Machines are becoming cheaper and more efficient every day, and as they do the pressure of a machine takeover is ever looming. But does the increasing use of technology in our daily life mean that intelligence is now becoming a utility, and isn’t something that humans can claim for their own any longer?
The key fact that surrounds this message is that humans cannot become any more intelligent. Within the world we have some exceptionally clever human beings that have made discoveries and decisions many of us could not begin to think about. However, this is no longer a unique aspect. Machines are becoming smarter and working harder, you only have to speak to Siri on your mobile phone to realise that you can now use conversational commerce to book a taxi or reserve a hotel room.
Whether it’s on your phone, computer, tablet or alternative device, technology is becoming smarter on a daily basis – and with devices like Amazon Echo created to monitor every word spoken in your home technology will soon understand your every movement, and predict what you plan to say before you have thought about it yourself. Scary or fascinating?
With the “global brain” managing all of our personal data to deliver personalised and customer adverts, custom information and much more – we no longer do we need to manage or retain this information ourselves. Our machines sometimes know more about us than we do.
The future of automation
There is no avoiding that the future of mankind involves a lot of automation, and this means that many jobs which are process driven will be able to be managed by machine – meaning many of those doing low-skilled jobs currently could be out of work should machine win. In fact, all 1 million+ call centre jobs in the UK could be automated and lost – a shocking statistic all round.

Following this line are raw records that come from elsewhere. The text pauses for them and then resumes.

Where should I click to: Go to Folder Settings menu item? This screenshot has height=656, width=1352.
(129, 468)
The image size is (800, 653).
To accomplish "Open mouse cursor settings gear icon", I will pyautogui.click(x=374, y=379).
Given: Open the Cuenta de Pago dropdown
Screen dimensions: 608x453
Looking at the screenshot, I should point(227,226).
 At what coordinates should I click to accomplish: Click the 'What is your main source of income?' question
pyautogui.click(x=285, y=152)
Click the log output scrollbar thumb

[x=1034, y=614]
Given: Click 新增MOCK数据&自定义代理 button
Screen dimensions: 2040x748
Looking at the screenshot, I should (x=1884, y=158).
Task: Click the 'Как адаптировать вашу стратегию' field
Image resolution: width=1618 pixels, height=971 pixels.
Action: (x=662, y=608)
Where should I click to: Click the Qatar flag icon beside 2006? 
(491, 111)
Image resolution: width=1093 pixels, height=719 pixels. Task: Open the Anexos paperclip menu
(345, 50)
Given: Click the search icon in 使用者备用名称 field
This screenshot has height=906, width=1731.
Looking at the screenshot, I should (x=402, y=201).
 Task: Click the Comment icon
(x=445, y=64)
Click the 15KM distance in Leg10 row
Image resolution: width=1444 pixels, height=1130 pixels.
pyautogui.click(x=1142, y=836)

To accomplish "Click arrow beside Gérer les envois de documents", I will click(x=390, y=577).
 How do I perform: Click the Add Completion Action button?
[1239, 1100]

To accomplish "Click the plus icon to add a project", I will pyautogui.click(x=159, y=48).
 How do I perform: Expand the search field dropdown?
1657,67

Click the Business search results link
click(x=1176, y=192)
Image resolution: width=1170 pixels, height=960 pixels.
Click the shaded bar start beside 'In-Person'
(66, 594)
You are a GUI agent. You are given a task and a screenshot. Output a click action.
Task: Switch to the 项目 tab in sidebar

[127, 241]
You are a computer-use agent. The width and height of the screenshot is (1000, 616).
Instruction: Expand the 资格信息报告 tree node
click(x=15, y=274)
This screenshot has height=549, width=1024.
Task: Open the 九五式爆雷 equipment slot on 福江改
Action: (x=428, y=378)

We must proceed with caution too. Just how far could this go, and do we really want to make something such as intelligence a utility – processed by computers, whilst us humans need to understand and handle less information.
If humans cannot compete with machines to get smarter, they simply need to become more human.
The human touch
Machines cannot, and will struggle to, understand human emotion. They cannot comprehend cultures, tone of voice and the expressions that can entirely change the aspect of a conversation.
A lack of emotional intelligence is a shortcoming of technology and not something it can very easily learn. In fact I believe it would be dangerous for machines to learn skills such as this, should they learn to understand empathy and the aspects of individual cultures the skills we humans hold so close would be lost and mimicked by machines. What would the future hold for us then?
So whilst our customer service agents can have a polite and pleasant conversation with those at the other end of the phone, machines will always be process lead and follow a script/guideline meaning they automatically lose that human touch which we value as humans so much.
Computer intelligence is anticipated to beat that of a human by 2023. With AI, IoT and other technology assisting us in this end goal. So, can we ensure that mankind is not defeated by machine?